John Deere Data Scientist in Johnston, Iowa
At John Deere, we run so life can leap forward. This powerful purpose is our promise to humankind that we will dream, design and deliver breakthrough products that sustain our world for generations to come. The world is counting on us to feed billions of people and build vital infrastructures in villages, towns, and megacities. We live up to the legacy our founder forged in a one-room blacksmith's shop nearly two centuries ago by creating a culture that brings out the best in all of us. A culture where great ideas thrive because every voice is heard.
Primary Location: United States (US)- Iowa- Johnston
Function: Data & Analytics (CA)
Title: Data Scientist- 86001
Onsite/Remote:Partial Remote Position
Visa sponsorship is NOT available for this position
As aData Scientistfor the Risk Analytics Team at John Deere Financial (JDF), you will
Participate in the development and deployment of predictive models for purposes such as credit risk scoring, loss given default, and other behavioral models
Analyze and interpret historical data covering the entire credit lifecycle and recommend actions for optimizing and automating business decisions.
Collaborate with a variety of technical and non-technical stakeholders to understand business needs and deliver a wide range of impactful analytics products
What Skills You Need
3+ years of work experience in data science or a related field
High proficiency in at least one of the following: R, SAS, Python
Demonstrated proficiency within a standard data science development process, including all phases of data preparation and exploration, along with model training, evaluation, and deployment
Experience using at least one data visualization tool or technique (such as Tableau, Power BI, R Shiny, Plotly) for articulating data insights to diverse groups of business partners
Effective communication skills and an ability to solve problems and deliver solutions as part of a collaborative cross-functional team
What Makes You Stand Out
Experience connecting to and utilizing a wide variety of on-prem and cloud-based data sources and technologies (e.g. relational databases, data lake environments, etc.)
Proficiencies in multiple data science programming languages such as R, SAS, Python, SQL
Practical experience with supervised and unsupervised learning algorithms, including binary classification, regression, clustering, and/or other ML techniques.

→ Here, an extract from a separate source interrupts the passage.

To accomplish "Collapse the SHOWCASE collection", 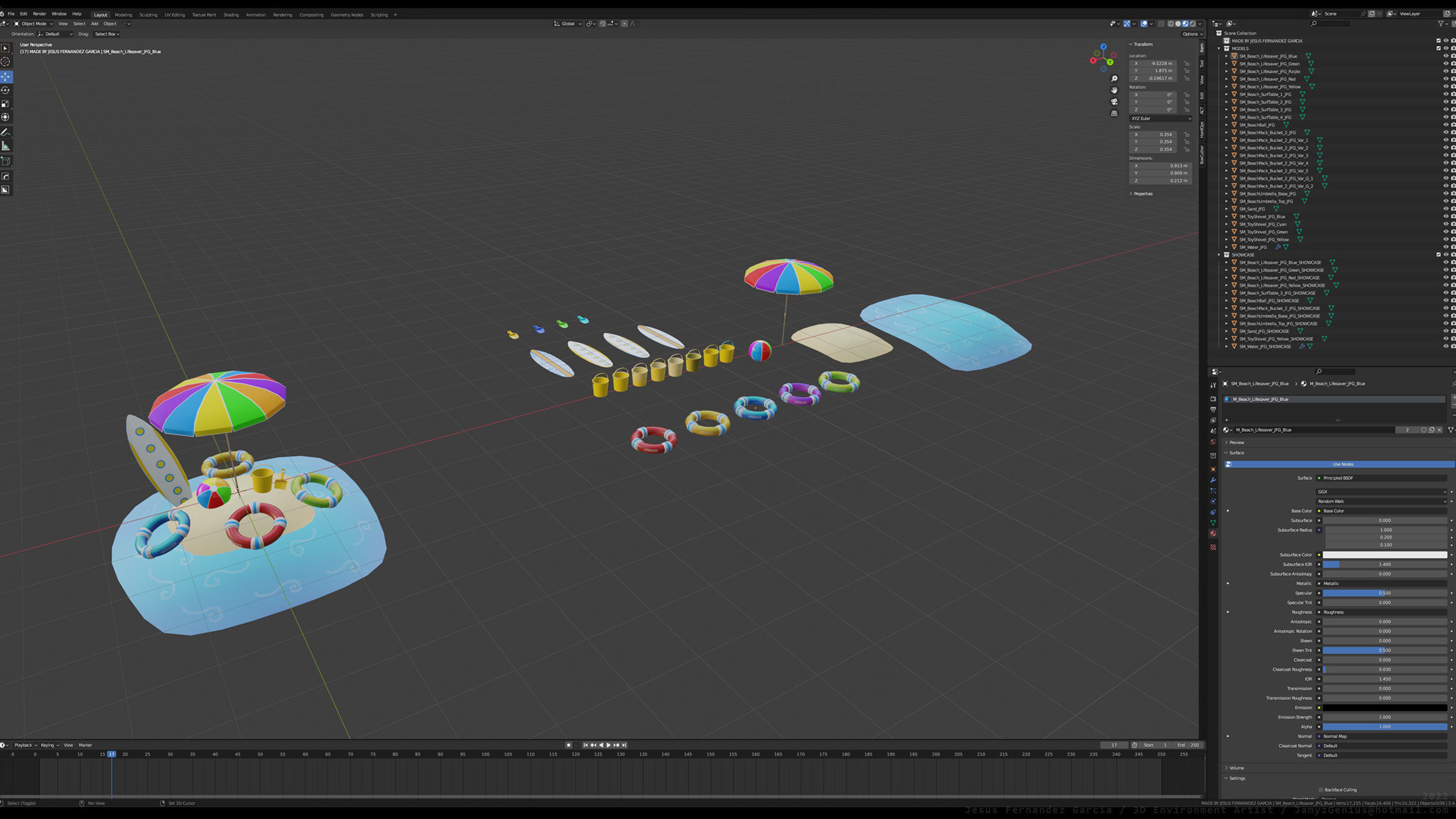I will click(1219, 255).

An understanding of model validation and model monitoring best practices
Familiarity with version control systems such as Github
Knowledge of finance and accounting concepts and financial products
Ideally you will have a degree or equivalent related work experience in the following:
Bachelors degree in quantitative field (e.g. mathematics, statistics, data science, analytics, computer science, information technology, economics, engineering).
What You'll Get
At John Deere, you are empowered to create a career that will take you to where you want to go. Here, you'll enjoy the freedom to explore new projects, the support to think outside the box and the advanced tools and technology that foster innovation and achievement. We offer comprehensive relocation and reward packages to help you get started on your new career path. Click here (http://www.deere.com/en/our-company/john-deere-careers/why-john-deere/) to find out more about our Total Rewards Package.
The information contained herein is not intended to be an exhaustive list of all responsibilities and qualifications required of individuals performing the job. The qualifications detailed in this job description are not considered the minimum requirements necessary to perform the job, but rather as guidelines.
An Equal Opportunity Employer, John Deere requires a diversity of people, perspectives and ideas to address the complex challenges of its global business. John Deere is an equal opportunity employer. All qualified applicants will receive consideration for employment without regard to, among other things, race, religion, color, national origin, sex, age, sexual orientation, gender identity, status as a protected veteran, or status as a qualified individual with disability.